Partage d’expérience en bibliothèque : les enjeux du livre numérique
Salon de la bibliothèque de l’enssib – 18 juin 2015
Animée par Priscille Legros, étudiante en master publication numérique à l'enssib et stagiaire à l'Arald, la rencontre « Partage d’expérience en bibliothèque – les enjeux du livre numérique » réunissant Davy Athuil, fondateur de la maison d'édition Le Peuple de Mü et Béatrice Wicinski, bibliothécaire en charge des services numériques à Meyzieu (Rhône), s'est tenue le 18 juin 2015 au salon de la bibliothèque de l'enssib. Y ont assisté essentiellement des bibliothécaires, désireux de mettre à jour leurs connaissances sur ce sujet.

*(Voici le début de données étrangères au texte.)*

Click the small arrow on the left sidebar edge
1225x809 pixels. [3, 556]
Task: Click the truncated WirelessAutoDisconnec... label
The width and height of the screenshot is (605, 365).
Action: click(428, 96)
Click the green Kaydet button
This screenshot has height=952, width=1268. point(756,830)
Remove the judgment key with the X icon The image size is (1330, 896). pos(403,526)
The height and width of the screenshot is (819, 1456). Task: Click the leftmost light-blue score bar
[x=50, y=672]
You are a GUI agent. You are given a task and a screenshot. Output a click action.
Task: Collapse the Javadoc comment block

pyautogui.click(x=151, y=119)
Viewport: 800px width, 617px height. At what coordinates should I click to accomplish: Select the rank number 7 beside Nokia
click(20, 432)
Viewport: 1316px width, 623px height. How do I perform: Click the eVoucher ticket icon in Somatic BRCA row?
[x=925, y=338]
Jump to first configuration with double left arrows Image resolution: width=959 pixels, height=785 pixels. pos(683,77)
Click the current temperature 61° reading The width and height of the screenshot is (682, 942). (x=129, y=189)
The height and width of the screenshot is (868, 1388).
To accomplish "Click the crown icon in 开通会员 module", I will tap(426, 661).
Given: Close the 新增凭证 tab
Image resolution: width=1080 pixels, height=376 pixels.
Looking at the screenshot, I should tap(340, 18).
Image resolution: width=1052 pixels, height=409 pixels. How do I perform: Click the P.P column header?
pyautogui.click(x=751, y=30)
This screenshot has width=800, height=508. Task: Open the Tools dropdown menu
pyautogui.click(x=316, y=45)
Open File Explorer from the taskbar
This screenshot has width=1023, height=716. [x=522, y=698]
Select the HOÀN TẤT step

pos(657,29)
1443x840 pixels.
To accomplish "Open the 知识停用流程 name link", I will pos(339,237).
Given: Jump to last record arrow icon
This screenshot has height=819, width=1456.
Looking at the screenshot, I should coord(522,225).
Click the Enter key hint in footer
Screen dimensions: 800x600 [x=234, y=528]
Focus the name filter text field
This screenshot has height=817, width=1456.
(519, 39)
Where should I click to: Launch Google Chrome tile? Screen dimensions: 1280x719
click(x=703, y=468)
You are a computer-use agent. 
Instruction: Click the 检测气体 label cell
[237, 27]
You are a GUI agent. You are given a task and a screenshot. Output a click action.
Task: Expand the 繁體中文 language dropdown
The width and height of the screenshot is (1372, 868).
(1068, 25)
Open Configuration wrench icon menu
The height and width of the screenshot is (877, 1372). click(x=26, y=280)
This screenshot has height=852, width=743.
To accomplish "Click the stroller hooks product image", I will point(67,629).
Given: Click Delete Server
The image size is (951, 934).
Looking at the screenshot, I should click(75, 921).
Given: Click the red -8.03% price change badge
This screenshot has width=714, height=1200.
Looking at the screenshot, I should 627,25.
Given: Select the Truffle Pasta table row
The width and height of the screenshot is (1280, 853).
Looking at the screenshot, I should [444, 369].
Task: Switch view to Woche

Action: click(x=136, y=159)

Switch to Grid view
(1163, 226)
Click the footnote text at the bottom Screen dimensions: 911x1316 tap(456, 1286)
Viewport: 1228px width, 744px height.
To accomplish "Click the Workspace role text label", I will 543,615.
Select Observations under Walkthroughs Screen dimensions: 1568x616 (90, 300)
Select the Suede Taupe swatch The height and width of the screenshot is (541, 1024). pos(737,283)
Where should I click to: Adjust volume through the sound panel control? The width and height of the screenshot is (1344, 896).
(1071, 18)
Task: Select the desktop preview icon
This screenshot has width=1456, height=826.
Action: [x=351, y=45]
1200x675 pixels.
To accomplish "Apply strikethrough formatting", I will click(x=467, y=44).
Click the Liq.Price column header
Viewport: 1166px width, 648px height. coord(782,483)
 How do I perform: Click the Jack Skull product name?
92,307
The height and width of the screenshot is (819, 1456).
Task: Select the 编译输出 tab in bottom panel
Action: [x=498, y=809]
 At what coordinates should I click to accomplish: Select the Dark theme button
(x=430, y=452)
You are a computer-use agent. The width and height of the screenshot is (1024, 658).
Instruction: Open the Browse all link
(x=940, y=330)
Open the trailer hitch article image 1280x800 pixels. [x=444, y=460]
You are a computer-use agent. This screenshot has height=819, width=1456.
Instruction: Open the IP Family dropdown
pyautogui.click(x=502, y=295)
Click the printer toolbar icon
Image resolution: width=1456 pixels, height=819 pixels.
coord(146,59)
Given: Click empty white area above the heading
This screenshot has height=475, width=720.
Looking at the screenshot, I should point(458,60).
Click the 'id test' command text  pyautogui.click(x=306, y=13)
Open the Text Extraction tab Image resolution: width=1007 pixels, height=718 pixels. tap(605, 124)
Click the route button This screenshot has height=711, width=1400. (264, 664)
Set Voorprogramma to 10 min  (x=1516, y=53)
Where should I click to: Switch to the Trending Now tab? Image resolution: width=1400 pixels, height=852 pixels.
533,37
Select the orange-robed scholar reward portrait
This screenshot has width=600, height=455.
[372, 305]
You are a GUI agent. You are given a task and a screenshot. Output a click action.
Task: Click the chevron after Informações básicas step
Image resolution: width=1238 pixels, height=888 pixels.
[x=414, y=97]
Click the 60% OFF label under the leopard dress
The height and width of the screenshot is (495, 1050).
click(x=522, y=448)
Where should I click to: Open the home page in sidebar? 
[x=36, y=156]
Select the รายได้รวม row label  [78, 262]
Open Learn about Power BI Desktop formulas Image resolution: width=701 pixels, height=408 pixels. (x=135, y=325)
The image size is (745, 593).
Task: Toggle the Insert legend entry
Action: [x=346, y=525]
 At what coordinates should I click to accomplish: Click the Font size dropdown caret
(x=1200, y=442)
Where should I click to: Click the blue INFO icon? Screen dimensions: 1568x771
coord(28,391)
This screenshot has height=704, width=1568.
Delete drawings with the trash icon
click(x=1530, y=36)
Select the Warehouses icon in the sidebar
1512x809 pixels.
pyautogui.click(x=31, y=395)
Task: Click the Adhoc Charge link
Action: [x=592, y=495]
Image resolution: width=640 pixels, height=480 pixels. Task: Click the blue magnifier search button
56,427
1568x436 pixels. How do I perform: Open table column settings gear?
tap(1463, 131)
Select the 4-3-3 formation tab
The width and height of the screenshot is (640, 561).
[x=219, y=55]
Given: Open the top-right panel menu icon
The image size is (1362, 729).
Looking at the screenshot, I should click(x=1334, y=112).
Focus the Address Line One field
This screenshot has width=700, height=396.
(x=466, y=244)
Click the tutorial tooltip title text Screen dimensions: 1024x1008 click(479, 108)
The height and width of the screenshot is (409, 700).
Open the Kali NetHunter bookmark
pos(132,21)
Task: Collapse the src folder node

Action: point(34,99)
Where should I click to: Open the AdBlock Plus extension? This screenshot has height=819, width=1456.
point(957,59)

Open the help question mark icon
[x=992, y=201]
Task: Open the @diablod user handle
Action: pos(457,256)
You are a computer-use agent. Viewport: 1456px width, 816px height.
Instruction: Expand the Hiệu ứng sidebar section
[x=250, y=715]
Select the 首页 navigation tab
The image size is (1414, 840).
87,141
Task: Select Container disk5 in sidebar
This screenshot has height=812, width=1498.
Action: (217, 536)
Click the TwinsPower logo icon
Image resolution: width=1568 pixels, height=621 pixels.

Tout d’abord, Davy et Béatrice ont tenu à rappeler que par le terme « livre numérique », on désigne un fichier numérique dans un format permettant l’interopérabilité entre les écrans. Ainsi, l’ePub est un format de livre numérique tandis que le format .pdf, encore largement utilisé, n’en est pas un. Le logiciel propriétaire Indesign permet de passer facilement d’un fichier texte à un livre numérique. Il existe d’autres logiciels libres, dont Atlantis, qui permettent d’éditer en numérique également.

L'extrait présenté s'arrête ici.